Génial Dominique Moïsi ? Il a inventé la « géopolitique des émotions ». Selon lui, le comportement des peuples, comme celui des individus, s’explique par des émotions, une, en particulier, dominante.
Il arrive ainsi après Huntington qui parle, comme Braudel, de « civilisations », mais qui, contrairement à ce dernier, s’intéresse à leurs affrontements, et après Fukuyama, qui, comme les Américains de son temps, estime que sa civilisation a triomphé une fois pour toutes.
Si j’interprète correctement la vision des choses de Dominique Moïsi, l’Occident focalise toutes les attentions. D’un côté, il y a ce que je nomme les « mines patibulaires », Chine, Russie, Iran, Corée du nord, l’Occident les terrifie. Les dirigeants de ces nations ont une peur bleue de la liberté. Il y a aussi le « sud global ». Il veut sa revanche sur l’Occident colonial. Il est emmené par l’Inde.

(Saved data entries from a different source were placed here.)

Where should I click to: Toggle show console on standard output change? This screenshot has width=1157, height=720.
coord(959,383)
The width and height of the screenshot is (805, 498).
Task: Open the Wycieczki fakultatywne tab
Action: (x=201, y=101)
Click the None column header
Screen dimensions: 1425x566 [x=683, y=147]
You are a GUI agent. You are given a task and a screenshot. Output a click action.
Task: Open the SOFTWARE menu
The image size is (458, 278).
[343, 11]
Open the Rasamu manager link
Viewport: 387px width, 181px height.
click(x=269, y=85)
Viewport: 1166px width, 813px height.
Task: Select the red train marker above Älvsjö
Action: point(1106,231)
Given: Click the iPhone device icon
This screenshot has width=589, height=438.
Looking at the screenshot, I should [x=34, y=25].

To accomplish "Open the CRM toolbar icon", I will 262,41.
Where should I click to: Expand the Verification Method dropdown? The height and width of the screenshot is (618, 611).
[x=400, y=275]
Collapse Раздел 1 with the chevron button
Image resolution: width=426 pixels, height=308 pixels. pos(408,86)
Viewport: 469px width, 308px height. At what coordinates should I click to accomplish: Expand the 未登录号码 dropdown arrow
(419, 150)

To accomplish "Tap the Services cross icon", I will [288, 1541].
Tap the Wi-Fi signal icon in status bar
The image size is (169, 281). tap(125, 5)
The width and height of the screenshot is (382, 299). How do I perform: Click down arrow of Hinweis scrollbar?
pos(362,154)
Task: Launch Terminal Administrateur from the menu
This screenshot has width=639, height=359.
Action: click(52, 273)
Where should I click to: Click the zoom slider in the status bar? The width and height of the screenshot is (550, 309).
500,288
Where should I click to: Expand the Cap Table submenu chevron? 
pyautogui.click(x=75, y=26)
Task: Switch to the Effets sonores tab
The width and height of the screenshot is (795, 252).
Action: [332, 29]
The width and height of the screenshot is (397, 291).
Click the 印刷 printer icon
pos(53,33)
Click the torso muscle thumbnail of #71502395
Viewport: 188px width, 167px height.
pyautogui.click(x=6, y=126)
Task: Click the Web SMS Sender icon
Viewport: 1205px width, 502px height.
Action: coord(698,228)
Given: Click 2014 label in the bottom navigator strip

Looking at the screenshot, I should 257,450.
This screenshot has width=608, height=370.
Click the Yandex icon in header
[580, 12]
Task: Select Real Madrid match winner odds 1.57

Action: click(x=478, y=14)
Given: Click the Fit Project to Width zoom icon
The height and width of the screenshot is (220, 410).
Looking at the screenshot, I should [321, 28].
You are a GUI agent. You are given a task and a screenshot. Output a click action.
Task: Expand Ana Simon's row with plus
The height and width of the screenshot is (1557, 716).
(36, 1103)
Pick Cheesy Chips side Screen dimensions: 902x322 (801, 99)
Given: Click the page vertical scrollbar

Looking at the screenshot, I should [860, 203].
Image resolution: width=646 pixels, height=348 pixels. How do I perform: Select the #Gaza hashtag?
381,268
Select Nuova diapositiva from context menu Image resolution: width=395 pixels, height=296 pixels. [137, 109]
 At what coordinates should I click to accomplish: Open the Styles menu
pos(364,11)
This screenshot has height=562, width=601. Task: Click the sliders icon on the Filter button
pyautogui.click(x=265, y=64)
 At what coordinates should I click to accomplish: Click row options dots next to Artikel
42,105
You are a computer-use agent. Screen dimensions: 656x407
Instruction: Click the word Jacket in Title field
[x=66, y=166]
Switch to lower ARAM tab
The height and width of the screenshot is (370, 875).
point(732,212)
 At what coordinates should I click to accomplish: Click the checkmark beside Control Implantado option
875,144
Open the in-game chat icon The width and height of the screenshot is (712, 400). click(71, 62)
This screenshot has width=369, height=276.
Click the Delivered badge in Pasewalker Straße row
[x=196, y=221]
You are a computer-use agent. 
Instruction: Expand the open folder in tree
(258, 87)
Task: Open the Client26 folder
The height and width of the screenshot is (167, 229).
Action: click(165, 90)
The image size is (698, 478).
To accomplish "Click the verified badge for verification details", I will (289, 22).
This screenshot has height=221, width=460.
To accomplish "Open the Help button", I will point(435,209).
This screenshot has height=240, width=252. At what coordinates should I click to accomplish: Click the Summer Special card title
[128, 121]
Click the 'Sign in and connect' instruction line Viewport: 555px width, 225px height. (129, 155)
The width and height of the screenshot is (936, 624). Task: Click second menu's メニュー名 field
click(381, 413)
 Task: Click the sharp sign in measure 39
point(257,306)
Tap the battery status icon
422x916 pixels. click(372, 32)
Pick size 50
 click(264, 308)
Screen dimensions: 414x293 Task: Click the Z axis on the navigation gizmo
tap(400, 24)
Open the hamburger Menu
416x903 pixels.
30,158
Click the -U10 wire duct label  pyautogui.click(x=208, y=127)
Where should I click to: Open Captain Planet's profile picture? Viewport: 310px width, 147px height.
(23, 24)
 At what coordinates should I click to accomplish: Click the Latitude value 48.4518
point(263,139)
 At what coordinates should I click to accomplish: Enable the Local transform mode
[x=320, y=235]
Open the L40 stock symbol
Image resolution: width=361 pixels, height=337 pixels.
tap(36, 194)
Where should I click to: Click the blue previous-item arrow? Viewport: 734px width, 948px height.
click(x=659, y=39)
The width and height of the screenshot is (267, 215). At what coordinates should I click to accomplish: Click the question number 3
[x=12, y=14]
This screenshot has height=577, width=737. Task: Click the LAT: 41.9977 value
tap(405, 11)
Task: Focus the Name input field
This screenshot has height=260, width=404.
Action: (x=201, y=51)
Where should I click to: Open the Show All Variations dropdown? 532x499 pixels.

Et l’Occident qui, depuis des décennies, hurle son auto détestation et donne au monde les battons pour se faire battre, et auquel Trump, véhicule de la colère de Dieu contre son peuple ? porte le coup de grâce.
Sombre ? Au fond, Fukuyama avait raison : l’Occident a redéfini les règles du jeu mondiales. Il est critiqué de toutes parts, y compris de la sienne, mais personne n’est capable de présenter quoi que ce soit qui puisse le remplacer. « L’esprit 68 » a gagné le monde. On le conteste, mais, au fond, on rêve de prendre la place de papa. Qu’il trouve des solutions à sa crise d’adolescence et, à nouveau, l’Occident fera la pluie et le beau temps ? Et ce d’autant qu’il y a, parmi ses valeurs, ce qui ne se trouve pas ailleurs : les droits de l’homme et la concorde finale de l’humanité, la fin de l’histoire.